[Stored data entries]
┌────────
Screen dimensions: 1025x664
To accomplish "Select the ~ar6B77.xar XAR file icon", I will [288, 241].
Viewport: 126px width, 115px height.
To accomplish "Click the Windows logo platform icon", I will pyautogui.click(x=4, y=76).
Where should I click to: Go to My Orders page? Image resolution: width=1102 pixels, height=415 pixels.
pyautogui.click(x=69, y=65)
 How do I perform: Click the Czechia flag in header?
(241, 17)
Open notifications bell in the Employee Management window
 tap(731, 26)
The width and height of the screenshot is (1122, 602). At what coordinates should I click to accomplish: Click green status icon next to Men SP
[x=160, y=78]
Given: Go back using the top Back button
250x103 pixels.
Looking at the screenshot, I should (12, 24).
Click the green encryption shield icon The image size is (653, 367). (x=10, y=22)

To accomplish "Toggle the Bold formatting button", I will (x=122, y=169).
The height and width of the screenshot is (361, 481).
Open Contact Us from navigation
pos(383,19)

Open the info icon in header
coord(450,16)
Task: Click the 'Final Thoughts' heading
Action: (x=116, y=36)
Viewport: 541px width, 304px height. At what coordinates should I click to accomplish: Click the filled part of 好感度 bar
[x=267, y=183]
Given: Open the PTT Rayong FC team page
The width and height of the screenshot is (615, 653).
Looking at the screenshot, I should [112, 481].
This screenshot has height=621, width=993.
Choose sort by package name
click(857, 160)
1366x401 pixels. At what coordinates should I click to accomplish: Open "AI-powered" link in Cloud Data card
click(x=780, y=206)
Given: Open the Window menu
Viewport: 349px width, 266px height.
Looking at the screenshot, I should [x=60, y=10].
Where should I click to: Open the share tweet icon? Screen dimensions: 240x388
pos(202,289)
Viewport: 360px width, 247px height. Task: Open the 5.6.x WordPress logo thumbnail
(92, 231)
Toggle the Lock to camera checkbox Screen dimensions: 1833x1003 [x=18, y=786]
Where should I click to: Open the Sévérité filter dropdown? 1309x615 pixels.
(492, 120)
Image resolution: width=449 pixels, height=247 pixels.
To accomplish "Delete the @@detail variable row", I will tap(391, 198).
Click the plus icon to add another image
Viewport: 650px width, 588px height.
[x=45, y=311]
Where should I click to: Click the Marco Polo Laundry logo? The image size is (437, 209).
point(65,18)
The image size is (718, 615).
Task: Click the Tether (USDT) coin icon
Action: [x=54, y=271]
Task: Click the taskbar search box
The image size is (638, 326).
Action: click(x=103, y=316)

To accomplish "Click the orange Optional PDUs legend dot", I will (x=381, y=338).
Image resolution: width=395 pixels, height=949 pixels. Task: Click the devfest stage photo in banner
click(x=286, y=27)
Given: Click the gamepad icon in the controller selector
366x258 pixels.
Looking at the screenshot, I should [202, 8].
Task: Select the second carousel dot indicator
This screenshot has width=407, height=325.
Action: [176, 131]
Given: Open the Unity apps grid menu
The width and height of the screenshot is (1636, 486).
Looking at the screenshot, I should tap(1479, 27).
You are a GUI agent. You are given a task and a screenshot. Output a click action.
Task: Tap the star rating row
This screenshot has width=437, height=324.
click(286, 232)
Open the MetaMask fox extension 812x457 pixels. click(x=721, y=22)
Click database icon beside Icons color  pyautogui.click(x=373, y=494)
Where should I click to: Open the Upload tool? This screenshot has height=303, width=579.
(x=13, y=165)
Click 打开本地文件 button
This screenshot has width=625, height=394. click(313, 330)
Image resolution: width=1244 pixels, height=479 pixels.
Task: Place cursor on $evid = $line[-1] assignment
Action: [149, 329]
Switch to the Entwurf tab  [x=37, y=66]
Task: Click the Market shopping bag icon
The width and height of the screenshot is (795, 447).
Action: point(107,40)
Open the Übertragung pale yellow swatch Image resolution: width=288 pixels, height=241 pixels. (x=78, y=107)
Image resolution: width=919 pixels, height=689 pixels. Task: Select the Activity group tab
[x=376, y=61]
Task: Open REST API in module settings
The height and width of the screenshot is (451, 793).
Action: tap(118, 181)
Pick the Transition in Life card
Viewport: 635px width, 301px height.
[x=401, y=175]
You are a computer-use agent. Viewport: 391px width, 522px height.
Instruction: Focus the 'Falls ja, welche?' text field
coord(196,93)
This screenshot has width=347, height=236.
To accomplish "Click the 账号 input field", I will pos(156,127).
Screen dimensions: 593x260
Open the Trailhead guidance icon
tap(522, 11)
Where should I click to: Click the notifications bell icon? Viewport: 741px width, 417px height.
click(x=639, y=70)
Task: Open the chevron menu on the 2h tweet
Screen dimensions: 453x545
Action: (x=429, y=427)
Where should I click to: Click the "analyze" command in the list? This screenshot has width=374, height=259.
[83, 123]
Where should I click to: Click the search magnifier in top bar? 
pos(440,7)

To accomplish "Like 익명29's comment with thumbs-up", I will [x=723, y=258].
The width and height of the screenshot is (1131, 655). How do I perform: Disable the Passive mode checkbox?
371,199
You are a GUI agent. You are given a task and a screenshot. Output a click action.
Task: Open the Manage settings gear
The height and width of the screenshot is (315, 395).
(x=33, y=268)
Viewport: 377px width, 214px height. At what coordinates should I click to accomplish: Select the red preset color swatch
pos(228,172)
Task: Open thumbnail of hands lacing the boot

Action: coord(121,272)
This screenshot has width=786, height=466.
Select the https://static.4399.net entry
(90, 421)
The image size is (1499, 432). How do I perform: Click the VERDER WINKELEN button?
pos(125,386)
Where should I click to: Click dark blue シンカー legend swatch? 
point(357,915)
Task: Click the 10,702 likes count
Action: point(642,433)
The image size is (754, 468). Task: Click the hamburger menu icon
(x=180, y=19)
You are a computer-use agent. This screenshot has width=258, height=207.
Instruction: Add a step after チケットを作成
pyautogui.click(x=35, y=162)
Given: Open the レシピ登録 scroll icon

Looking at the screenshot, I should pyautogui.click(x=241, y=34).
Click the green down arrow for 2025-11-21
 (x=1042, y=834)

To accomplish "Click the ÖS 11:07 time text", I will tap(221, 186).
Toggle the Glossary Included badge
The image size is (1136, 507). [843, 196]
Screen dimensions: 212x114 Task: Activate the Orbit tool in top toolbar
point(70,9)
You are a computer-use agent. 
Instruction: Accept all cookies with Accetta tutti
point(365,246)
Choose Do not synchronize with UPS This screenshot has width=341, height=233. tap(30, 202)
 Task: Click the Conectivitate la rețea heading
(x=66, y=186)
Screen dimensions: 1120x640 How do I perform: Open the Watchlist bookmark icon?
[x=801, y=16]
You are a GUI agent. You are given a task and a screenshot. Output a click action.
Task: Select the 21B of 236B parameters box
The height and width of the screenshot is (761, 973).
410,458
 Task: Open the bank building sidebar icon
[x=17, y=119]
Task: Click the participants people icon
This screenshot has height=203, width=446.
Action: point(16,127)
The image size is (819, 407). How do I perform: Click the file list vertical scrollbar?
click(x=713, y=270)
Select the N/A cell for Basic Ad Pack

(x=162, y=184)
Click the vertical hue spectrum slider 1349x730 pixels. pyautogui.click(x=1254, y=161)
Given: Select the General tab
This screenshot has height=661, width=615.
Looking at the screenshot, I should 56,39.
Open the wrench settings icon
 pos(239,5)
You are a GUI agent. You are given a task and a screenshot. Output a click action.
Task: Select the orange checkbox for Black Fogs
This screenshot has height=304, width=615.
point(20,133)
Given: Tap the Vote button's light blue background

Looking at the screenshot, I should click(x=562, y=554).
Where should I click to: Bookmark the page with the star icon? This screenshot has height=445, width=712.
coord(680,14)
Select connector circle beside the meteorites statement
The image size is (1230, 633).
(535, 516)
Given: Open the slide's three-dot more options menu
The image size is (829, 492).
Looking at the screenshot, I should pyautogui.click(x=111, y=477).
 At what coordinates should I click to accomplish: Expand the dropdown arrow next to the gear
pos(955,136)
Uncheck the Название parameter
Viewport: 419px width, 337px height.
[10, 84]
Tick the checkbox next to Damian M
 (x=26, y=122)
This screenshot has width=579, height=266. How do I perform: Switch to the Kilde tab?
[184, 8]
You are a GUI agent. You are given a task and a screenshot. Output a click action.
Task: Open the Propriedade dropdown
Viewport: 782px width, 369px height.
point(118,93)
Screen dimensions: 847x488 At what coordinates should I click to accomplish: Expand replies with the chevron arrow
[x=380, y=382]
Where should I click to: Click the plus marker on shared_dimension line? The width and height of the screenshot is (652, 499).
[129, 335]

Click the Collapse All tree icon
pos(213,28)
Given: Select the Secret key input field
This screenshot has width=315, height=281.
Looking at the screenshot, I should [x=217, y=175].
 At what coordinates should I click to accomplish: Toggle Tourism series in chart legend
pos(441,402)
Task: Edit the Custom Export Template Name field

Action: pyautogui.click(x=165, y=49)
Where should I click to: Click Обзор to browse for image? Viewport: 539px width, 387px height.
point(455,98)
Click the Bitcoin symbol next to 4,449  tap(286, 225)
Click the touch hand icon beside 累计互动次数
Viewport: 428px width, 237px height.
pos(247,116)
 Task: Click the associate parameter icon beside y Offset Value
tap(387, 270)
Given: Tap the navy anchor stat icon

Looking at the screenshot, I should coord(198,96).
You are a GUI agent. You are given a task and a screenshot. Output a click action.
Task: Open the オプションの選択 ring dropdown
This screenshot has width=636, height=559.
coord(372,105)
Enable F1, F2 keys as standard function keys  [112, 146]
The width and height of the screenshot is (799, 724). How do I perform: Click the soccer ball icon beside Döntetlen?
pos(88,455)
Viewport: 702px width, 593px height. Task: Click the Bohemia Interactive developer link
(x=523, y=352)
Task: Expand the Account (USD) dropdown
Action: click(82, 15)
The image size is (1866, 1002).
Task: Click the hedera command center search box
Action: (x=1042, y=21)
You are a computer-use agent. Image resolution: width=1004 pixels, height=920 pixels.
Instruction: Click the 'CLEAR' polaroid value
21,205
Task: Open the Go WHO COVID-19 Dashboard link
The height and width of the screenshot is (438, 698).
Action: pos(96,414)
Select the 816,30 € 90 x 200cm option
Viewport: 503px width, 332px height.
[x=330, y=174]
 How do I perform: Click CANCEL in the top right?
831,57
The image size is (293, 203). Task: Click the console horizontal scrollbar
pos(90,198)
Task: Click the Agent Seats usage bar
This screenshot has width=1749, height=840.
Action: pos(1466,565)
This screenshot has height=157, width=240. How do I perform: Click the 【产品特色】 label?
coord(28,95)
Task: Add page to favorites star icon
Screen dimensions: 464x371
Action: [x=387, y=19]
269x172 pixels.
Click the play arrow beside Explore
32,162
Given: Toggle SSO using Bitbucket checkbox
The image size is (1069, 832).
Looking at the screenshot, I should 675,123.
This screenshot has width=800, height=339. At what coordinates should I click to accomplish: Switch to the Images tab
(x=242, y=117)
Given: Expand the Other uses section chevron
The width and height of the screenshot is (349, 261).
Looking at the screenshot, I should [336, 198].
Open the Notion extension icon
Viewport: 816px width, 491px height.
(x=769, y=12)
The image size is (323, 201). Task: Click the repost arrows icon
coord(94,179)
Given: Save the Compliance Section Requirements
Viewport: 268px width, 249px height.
└────────
* _Your instructions_
Could you return all lines from the data above that contain the string "using"?

* _Result of the exercise_
Given: Go back using the top Back button
Given: Toggle SSO using Bitbucket checkbox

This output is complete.